There is broad cross party support for Carbon Capture and Storage (CCS) as an important component of our climate change strategy. The problem is turning policy support into action, in our so called energy market.
I was in London today, participating in an interesting discussion on these issues. I have spent some time, with others, over the years trying to persuade a string of energy ministers and energy companies to adopt CCS, with little success.
CCS is the process of capturing and storing carbon dioxide (CO2), typically caused by burning fossil fuels in power generation and heavy industries, before it is released into the atmosphere. It can be used post-combustion by capturing the gases, or pre-combustion, which involves converting the fuel into a mixture of hydrogen and CO2. It generally captures around 90% of emissions.
Once the CO2 has been captured, it is compressed into a liquid and then pumped underground to be stored into depleted oil and gas reservoirs or coalbeds. Something we have plenty of in Scotland and the North Sea.
The CO2 can be used to produce commercially marketable products, known as carbon capture storage and utilisation (CCSU). Some are reasonably well established like enhanced oil recovery (EOR). Others are still being researched.
CCS is the only technology that can help reduce emissions from heavy industries - essential for tackling climate change. When combined with bioenergy technologies for power generation (known as BECCS – bioenergy with carbon capture and storage), CCS has the potential to generate ‘negative emissions’, removing CO2 from the atmosphere. The potential downside is that these technologies can be expensive, at least until scaled up.
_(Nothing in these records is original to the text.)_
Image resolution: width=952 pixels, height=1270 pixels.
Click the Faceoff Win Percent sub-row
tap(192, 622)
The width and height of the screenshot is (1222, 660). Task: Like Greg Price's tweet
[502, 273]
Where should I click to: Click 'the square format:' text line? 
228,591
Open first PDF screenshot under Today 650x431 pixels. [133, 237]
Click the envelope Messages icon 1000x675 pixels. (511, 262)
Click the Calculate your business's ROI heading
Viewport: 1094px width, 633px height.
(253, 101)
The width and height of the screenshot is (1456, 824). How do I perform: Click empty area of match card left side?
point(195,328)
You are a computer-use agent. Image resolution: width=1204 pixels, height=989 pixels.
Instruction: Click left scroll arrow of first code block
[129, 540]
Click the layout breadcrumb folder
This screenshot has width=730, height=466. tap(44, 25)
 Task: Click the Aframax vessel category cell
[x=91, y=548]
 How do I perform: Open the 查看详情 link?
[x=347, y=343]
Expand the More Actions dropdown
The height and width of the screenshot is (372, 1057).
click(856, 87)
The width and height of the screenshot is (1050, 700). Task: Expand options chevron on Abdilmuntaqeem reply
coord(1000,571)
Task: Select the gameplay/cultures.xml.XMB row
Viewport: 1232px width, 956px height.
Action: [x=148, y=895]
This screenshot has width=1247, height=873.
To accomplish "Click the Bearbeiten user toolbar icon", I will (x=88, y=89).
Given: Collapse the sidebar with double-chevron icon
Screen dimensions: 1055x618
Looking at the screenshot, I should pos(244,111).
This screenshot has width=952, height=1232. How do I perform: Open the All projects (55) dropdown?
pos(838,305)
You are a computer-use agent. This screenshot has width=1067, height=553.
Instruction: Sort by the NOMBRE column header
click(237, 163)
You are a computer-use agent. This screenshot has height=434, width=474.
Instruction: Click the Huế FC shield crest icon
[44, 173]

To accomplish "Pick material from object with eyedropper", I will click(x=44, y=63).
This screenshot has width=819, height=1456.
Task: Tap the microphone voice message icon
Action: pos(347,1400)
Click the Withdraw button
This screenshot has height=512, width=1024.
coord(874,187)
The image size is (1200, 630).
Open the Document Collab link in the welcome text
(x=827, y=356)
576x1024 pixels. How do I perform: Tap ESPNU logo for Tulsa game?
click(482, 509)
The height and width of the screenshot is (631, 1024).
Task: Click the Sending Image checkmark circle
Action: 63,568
Some environmental groups are concerned that these technologies will be used as an excuse for climate change inaction, or to allow companies to continue to burn fossil fuels. However, the IPCC report published this week is clear that we may not be able to limit warming to 1.5C without removing carbon dioxide from the atmosphere, and that means CCS. We certainly cannot afford to close it off as an option.
There are more than twenty large scale CCS plants globally. In the UK, a £1 billion competition to develop CCS was dropped in 2015 after a long delay, losing the UK's early research advantage. The Clean Growth Strategy of October 2017, renews a commitment to the technology, with promised investments of up to £100 million. As the Permanent Secretary at the energy department put it giving evidence to MPs earlier this year:
"We think it is very likely to play an important part in the overall effort to decarbonising the economy at the lowest cost. Lots of international studies, as well as our own studies and scientific work here, show that CCUS is likely to be a key part of the overall solution."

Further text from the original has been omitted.